— Vorgegebener Text —
—————

Bearbeiter: Stefan Pregesbauer

BAO: § 9 Abs 1

IO: § 30

Abstract

Die Lohnsteuer wird vom Arbeitnehmer geschuldet (§ 83 Abs 1 EStG). Für die Einbehaltung und Abfuhr haftet aber der Arbeitgeber dem Bund (§ 82 EStG). Er hat aufgrund dieser Bestimmung für eine fremde Schuld einzustehen. Die Geltendmachung dieser Haftung erfolgt durch Erlassung eines Haftungsbescheides, durch den die Abgabenschuld des Arbeitgebers entsteht. Die Zahlung der Lohnsteuer ist daher nach den Bestimmungen der §§ 30, 31 IO unanfechtbar, soweit kein Haftungsbescheid gegen den Arbeitgeber erlassen wurde. Werden anfechtungsfest bezahlte Lohnsteuern zu Unrecht vom Insolvenzverwalter angefochten, und entspricht das Finanzamt diesen Anfechtungen, ist für die dadurch eingetretene Uneinbringlichkeit der Lohnsteuern bei der Primärschuldnerin nicht die verspätete Entrichtung durch den Geschäftsführer kausal, sondern die unberechtigte Anfechtung der Zahlungen durch den Insolvenzverwalter und die zu Unrecht erfolgte Anerkennung dieser Anfechtung durch das Finanzamt. Für eine Geschäftsführerhaftung fehlt daher der Kausalzusammenhang zwischen Pflichtverletzung und Uneinbringlichkeit.

BFG 8. 1. 2024, RV/5100500/2020

Sachverhalt

Der Bf war Geschäftsführer einer mittlerweile insolventen GmbH. Die GmbH entrichtete in den letzten Jahren mehrfach Selbstbemessungsabgaben nicht rechtzeitig und hielt auch Ratenbewilligungen nicht ein. Lohnabgaben wurden bekannt gegeben, aber nur teilweise und verspätet entrichtet. Auf Ersuchen des Finanzamtes hat daher die Finanzprokuratur am 23. 6. 2016 einen Insolvenzantrag gestellt. Dieser Antrag wurde aber zunächst durch das Landesgericht abgewiesen, schließlich aber durch das Oberlandesgericht am 21. 10. 2016 Folge gegeben. Die Gesellschaft beantragte dann ein Sanierungsverfahren, das am 1. 12. 2016 eröffnet wurde.

Anschließend hat der Masseverwalter der GmbH die an das Finanzamt zwischen dem 1. 6. 2016 und dem 1. 12. 2016 geleisteten Saldozahlungen iHv € 52.000 angefochten. Das Finanzamt hat diese Anfechtungen anerkannt und € 52.000 an die GmbH zurückgezahlt. Durch diese Rückzahlung lebte die Lohnsteuer wieder auf, die durch diese Teilzahlungen abgedeckt war. Der Bf wurde dann persönlich zur Haftung für die offene Lohnsteuer gem § 9 BAO iVm § 80 BAO herangezogen, wogegen sich die Beschwerde richtet.

—————

— Datensatz —
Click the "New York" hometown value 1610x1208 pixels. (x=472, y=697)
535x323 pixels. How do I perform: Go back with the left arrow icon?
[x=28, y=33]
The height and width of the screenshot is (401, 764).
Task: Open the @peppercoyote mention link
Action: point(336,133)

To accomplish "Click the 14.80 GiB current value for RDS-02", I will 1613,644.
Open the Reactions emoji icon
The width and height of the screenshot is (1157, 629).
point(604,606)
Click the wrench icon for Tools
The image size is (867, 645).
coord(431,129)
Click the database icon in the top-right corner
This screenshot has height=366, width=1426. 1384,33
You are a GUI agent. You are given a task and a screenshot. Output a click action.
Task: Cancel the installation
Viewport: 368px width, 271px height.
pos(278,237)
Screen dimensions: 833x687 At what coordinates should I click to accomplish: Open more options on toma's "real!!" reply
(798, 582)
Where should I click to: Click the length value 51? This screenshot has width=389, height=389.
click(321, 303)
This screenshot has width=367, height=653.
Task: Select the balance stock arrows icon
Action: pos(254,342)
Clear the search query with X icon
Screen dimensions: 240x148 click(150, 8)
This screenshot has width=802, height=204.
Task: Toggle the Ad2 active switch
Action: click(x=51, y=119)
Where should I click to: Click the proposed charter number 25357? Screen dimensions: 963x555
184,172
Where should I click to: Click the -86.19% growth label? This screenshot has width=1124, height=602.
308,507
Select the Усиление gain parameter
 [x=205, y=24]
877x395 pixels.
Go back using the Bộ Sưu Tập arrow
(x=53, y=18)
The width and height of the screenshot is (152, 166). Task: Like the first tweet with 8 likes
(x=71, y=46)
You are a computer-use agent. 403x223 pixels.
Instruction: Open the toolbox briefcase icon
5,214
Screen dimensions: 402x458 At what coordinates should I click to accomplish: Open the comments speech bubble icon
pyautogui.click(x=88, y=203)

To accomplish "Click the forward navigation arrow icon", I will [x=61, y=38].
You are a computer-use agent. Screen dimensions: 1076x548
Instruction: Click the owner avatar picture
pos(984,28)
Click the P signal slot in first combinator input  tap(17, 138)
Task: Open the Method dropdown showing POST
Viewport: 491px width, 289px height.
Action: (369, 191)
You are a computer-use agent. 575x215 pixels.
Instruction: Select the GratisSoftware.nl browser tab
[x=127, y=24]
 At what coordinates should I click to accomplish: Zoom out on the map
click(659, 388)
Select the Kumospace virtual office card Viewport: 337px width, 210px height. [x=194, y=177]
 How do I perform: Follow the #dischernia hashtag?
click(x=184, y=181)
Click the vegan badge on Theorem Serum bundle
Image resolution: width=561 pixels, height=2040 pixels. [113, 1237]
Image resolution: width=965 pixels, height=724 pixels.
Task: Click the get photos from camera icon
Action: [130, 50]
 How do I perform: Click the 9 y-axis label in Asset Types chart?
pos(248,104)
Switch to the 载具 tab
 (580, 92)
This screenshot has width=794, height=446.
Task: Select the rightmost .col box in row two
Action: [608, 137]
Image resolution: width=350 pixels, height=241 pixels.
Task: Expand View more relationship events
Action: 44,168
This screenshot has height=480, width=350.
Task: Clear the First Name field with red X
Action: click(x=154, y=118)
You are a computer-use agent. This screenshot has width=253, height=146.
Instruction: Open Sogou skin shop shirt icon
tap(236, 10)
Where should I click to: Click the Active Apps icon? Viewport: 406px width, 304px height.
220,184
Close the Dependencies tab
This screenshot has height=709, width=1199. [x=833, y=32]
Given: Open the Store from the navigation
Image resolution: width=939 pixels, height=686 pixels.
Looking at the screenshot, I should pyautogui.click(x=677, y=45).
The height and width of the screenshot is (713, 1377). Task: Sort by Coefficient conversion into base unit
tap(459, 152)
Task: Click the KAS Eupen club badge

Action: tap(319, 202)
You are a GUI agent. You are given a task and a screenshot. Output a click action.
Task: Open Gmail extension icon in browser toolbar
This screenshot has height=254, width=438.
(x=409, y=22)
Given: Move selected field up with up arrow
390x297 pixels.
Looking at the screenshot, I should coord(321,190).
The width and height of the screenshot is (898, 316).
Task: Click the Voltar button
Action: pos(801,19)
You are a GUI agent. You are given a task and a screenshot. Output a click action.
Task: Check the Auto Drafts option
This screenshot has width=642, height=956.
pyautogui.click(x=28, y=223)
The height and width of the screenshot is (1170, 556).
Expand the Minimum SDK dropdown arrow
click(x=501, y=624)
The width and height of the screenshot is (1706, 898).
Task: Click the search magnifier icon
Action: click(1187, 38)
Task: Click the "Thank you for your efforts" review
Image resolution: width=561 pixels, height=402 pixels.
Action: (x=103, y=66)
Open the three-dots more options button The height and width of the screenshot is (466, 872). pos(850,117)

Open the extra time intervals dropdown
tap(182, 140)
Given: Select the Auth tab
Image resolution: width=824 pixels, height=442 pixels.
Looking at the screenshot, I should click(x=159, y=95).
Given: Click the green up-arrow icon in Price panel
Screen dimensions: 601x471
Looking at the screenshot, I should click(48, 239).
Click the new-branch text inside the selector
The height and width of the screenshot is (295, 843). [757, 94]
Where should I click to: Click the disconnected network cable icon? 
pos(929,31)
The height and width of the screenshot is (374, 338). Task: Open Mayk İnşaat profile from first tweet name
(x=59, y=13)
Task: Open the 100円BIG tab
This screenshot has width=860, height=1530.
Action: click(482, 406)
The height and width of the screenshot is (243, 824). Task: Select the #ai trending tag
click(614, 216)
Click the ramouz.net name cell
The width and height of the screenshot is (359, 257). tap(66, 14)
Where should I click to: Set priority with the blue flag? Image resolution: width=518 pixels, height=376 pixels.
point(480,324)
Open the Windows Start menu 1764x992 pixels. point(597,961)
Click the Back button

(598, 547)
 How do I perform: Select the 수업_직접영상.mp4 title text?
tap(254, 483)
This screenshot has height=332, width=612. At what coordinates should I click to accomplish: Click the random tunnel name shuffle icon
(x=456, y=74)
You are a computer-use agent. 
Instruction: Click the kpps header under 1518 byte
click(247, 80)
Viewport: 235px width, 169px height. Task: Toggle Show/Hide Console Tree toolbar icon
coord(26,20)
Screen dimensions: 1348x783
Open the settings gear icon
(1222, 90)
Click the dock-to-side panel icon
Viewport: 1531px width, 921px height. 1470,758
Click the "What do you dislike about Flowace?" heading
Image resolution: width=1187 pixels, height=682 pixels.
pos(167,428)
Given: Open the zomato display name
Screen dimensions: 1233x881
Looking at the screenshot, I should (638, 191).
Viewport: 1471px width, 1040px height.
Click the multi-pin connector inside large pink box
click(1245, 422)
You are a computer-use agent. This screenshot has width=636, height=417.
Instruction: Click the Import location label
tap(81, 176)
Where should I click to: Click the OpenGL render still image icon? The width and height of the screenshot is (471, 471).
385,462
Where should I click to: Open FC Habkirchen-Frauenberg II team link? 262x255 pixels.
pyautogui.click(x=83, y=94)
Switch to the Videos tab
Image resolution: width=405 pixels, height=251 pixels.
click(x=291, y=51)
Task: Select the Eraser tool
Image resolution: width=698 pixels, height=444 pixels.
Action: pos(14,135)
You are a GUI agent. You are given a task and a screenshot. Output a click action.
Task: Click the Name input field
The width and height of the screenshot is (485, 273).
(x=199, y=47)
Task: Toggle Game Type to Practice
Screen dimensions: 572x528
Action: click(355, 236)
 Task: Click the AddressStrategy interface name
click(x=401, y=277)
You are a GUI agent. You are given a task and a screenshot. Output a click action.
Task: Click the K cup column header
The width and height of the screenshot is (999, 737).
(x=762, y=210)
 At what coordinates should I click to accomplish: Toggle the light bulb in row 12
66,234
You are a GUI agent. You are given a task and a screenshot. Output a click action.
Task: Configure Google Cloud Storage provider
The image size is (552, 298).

—————

— Aufgabe —
Schreibe den Abschnitt des Textes zur Geschäftsführerhaftung neu. Beginne bei den Worten „BFG 8. 1. 2024, RV/5100500/2020“, höre nach „2016 eröffnet wurde.“ auf und setze dabei „Konkursverfahren“ an die Stelle von „Sanierungsverfahren“.

— Lösung —
BFG 8. 1. 2024, RV/5100500/2020

Sachverhalt

Der Bf war Geschäftsführer einer mittlerweile insolventen GmbH. Die GmbH entrichtete in den letzten Jahren mehrfach Selbstbemessungsabgaben nicht rechtzeitig und hielt auch Ratenbewilligungen nicht ein. Lohnabgaben wurden bekannt gegeben, aber nur teilweise und verspätet entrichtet. Auf Ersuchen des Finanzamtes hat daher die Finanzprokuratur am 23. 6. 2016 einen Insolvenzantrag gestellt. Dieser Antrag wurde aber zunächst durch das Landesgericht abgewiesen, schließlich aber durch das Oberlandesgericht am 21. 10. 2016 Folge gegeben. Die Gesellschaft beantragte dann ein Konkursverfahren, das am 1. 12. 2016 eröffnet wurde.